## Records provided
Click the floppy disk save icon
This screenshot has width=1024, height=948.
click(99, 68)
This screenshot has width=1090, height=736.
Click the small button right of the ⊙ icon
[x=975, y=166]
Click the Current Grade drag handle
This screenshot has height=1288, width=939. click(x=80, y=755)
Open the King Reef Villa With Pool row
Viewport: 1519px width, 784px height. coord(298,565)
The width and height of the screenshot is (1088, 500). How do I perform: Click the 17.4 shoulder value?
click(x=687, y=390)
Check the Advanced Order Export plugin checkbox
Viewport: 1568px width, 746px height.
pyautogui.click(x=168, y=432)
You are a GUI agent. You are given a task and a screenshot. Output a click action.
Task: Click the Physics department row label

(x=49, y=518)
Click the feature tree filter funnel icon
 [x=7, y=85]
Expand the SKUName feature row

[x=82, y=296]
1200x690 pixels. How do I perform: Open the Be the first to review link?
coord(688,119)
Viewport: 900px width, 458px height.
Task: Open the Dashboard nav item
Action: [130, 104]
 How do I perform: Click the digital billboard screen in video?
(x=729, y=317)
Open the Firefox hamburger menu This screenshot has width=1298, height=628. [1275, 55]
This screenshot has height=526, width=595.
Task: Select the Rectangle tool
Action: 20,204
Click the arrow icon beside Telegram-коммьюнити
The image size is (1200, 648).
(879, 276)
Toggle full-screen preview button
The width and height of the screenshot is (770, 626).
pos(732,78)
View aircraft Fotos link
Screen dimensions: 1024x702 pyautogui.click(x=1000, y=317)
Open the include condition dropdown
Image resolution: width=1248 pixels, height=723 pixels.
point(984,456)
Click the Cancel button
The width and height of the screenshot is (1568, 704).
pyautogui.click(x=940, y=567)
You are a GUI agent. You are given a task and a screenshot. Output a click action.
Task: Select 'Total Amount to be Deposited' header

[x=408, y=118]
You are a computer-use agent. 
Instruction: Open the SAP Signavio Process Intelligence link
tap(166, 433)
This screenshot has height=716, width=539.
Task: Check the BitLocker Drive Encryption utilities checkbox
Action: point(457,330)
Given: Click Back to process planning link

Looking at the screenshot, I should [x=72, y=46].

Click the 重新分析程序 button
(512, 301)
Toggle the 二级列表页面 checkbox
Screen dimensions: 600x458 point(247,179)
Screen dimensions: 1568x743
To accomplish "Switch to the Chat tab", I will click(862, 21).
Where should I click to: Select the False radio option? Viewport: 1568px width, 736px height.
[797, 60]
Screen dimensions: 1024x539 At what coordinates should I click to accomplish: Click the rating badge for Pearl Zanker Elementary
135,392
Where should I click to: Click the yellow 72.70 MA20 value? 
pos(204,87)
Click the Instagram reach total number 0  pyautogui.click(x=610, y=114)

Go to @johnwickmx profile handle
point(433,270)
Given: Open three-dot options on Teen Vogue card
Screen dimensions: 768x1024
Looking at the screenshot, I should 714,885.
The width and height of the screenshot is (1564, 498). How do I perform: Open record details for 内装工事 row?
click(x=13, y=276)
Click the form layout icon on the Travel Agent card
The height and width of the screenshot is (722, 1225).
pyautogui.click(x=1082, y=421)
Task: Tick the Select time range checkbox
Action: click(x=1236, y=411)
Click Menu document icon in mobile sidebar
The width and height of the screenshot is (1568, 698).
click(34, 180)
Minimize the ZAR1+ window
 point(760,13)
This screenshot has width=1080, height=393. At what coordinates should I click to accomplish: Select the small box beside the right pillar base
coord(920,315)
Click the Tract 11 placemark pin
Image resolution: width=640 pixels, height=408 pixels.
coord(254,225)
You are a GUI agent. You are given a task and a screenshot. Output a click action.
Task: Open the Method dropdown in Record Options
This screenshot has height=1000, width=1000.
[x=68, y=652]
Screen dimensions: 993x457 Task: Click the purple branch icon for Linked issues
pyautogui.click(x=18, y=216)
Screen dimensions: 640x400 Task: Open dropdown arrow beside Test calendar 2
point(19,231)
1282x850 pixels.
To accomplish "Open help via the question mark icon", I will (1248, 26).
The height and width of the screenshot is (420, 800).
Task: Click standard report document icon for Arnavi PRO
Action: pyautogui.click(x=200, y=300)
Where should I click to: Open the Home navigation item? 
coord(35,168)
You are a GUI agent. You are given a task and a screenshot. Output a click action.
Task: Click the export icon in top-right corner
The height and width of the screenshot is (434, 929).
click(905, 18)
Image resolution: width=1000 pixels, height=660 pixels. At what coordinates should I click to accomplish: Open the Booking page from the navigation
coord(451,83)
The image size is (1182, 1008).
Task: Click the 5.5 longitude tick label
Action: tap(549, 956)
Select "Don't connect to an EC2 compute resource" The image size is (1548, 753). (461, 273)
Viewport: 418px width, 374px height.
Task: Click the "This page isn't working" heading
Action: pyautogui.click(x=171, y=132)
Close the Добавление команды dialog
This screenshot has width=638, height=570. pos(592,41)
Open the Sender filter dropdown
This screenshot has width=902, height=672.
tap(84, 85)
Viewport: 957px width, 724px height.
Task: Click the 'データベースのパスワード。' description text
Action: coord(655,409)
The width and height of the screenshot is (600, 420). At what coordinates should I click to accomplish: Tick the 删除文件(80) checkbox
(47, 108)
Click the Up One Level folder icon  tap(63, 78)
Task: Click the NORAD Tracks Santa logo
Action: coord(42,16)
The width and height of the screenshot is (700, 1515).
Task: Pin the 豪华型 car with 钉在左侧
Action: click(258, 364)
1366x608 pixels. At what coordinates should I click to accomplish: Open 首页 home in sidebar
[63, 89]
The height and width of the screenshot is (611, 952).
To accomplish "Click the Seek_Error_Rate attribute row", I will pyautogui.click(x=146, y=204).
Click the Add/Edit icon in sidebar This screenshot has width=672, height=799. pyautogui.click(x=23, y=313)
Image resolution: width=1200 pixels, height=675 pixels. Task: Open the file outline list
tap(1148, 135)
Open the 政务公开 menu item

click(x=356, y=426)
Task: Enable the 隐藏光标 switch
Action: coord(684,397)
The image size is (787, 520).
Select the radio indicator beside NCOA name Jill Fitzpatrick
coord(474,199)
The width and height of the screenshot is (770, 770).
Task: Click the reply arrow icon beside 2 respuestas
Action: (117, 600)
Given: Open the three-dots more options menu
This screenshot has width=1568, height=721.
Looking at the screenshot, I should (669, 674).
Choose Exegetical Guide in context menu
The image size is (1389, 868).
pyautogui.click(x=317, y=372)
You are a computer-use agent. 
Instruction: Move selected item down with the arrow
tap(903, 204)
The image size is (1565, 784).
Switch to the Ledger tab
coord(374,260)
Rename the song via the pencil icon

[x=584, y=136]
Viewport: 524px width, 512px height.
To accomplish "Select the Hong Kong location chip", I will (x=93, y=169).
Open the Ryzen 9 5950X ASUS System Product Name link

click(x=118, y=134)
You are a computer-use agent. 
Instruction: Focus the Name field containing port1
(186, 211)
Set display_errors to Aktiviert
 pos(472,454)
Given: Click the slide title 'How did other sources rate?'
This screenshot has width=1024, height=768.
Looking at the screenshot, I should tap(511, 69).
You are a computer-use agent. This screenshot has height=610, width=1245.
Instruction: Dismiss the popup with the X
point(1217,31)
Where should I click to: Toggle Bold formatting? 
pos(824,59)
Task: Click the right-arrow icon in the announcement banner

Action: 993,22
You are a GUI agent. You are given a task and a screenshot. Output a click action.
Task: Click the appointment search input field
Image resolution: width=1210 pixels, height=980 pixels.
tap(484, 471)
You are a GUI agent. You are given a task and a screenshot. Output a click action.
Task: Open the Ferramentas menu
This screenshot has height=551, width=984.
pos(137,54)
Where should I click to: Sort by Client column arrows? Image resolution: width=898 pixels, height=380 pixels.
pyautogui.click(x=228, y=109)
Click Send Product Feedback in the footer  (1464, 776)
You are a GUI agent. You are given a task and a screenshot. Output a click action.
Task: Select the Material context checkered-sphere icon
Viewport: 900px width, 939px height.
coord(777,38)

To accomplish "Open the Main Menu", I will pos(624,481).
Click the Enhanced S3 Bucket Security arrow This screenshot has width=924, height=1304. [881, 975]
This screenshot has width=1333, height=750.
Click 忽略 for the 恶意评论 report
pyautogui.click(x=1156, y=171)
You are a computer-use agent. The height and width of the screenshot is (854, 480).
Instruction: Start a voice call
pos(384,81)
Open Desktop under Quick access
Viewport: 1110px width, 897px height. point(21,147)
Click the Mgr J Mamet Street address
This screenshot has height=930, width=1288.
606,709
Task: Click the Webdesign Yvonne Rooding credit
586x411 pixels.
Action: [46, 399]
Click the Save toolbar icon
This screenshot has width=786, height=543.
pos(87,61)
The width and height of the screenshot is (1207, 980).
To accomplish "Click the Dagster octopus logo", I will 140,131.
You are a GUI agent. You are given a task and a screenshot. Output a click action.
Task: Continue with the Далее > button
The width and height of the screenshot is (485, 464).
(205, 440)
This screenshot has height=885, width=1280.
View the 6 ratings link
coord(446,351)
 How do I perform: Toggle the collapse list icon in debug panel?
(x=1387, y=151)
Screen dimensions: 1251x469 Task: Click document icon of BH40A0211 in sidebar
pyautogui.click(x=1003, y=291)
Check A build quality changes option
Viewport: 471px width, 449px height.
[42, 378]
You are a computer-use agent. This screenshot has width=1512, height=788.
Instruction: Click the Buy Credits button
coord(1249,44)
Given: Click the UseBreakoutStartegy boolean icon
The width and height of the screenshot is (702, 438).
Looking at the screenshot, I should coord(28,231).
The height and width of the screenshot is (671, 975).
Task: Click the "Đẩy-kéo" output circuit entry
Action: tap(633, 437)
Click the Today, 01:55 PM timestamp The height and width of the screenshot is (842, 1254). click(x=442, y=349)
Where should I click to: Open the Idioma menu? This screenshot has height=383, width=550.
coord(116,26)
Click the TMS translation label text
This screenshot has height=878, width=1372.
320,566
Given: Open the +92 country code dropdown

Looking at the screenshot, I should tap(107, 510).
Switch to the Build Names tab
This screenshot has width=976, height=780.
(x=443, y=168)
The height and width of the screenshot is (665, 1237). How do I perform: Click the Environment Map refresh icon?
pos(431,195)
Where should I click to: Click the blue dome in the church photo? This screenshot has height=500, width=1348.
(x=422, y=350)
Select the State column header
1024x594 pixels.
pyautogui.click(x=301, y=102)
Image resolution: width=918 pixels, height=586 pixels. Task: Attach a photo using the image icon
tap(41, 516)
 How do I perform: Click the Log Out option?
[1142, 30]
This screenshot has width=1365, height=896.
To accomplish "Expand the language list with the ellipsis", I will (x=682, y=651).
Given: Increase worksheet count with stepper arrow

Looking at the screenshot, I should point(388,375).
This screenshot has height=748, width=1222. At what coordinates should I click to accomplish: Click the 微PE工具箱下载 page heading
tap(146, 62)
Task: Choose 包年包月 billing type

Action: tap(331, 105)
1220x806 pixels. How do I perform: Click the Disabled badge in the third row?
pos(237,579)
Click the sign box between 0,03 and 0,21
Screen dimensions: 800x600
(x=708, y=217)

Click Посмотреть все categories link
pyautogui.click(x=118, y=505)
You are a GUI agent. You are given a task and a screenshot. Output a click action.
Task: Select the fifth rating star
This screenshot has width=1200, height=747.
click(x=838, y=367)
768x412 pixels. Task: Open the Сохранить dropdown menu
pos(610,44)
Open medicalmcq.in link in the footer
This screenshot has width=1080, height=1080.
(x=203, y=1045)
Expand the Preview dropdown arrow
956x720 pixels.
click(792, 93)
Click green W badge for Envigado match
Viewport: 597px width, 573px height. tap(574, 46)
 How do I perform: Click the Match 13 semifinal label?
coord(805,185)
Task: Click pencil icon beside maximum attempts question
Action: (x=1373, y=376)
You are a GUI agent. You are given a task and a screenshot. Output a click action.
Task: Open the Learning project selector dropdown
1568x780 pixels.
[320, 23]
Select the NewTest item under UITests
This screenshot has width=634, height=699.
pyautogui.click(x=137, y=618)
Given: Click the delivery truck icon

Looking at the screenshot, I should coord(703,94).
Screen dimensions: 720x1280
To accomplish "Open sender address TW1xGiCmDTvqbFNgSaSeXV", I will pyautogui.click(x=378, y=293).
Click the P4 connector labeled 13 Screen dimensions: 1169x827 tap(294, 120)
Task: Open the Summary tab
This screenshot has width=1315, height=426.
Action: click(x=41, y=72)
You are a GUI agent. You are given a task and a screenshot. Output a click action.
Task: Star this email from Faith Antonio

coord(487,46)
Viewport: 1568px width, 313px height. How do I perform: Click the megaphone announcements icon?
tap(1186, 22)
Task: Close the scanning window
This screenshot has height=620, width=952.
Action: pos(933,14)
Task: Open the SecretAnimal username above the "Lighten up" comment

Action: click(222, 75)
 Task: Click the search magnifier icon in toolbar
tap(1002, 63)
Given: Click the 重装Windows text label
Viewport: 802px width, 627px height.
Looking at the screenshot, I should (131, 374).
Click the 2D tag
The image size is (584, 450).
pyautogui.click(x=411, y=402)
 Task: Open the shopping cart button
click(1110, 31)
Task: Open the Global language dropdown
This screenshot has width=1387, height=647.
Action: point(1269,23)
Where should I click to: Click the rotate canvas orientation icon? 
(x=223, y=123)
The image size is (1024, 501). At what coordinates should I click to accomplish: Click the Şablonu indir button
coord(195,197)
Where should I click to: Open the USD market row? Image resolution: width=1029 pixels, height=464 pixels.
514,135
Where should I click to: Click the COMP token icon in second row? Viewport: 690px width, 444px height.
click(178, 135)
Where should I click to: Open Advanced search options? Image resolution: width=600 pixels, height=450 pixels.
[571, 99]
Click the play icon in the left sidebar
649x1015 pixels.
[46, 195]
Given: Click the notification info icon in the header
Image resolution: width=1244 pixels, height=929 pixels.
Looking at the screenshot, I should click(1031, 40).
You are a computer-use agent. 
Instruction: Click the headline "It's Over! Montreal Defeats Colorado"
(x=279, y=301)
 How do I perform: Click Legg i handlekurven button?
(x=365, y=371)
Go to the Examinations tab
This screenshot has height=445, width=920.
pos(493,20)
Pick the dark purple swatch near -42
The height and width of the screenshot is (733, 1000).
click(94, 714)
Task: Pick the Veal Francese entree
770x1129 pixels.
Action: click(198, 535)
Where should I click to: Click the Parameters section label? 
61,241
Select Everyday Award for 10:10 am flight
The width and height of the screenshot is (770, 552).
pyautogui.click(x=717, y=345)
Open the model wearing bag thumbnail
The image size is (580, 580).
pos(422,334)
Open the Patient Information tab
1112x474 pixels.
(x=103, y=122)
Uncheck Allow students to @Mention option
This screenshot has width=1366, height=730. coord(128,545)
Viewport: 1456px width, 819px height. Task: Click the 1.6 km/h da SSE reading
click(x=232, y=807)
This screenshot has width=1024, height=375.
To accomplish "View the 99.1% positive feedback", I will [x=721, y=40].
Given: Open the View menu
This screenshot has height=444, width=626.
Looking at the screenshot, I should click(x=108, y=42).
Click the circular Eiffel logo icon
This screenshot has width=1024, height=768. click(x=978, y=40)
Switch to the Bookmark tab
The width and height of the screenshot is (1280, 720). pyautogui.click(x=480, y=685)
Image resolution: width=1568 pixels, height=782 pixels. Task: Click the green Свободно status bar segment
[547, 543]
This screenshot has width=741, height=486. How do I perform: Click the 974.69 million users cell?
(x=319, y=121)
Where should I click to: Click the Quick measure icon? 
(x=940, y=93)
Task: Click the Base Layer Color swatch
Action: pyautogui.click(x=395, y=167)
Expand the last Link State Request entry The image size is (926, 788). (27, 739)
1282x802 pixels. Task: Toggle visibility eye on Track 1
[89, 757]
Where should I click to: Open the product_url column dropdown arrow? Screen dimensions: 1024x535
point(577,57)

## What this task involves
From the records above, give again exactly the lines running from the line with "has height=610, width=1245." to the line with "Task: Open the Ferramentas menu", inclusive.

## Solution for this exercise
You are a computer-use agent. This screenshot has height=610, width=1245.
Instruction: Dismiss the popup with the X
point(1217,31)
Where should I click to: Toggle Bold formatting? 
pos(824,59)
Task: Click the right-arrow icon in the announcement banner

Action: 993,22
You are a GUI agent. You are given a task and a screenshot. Output a click action.
Task: Click the appointment search input field
Image resolution: width=1210 pixels, height=980 pixels.
tap(484, 471)
You are a GUI agent. You are given a task and a screenshot. Output a click action.
Task: Open the Ferramentas menu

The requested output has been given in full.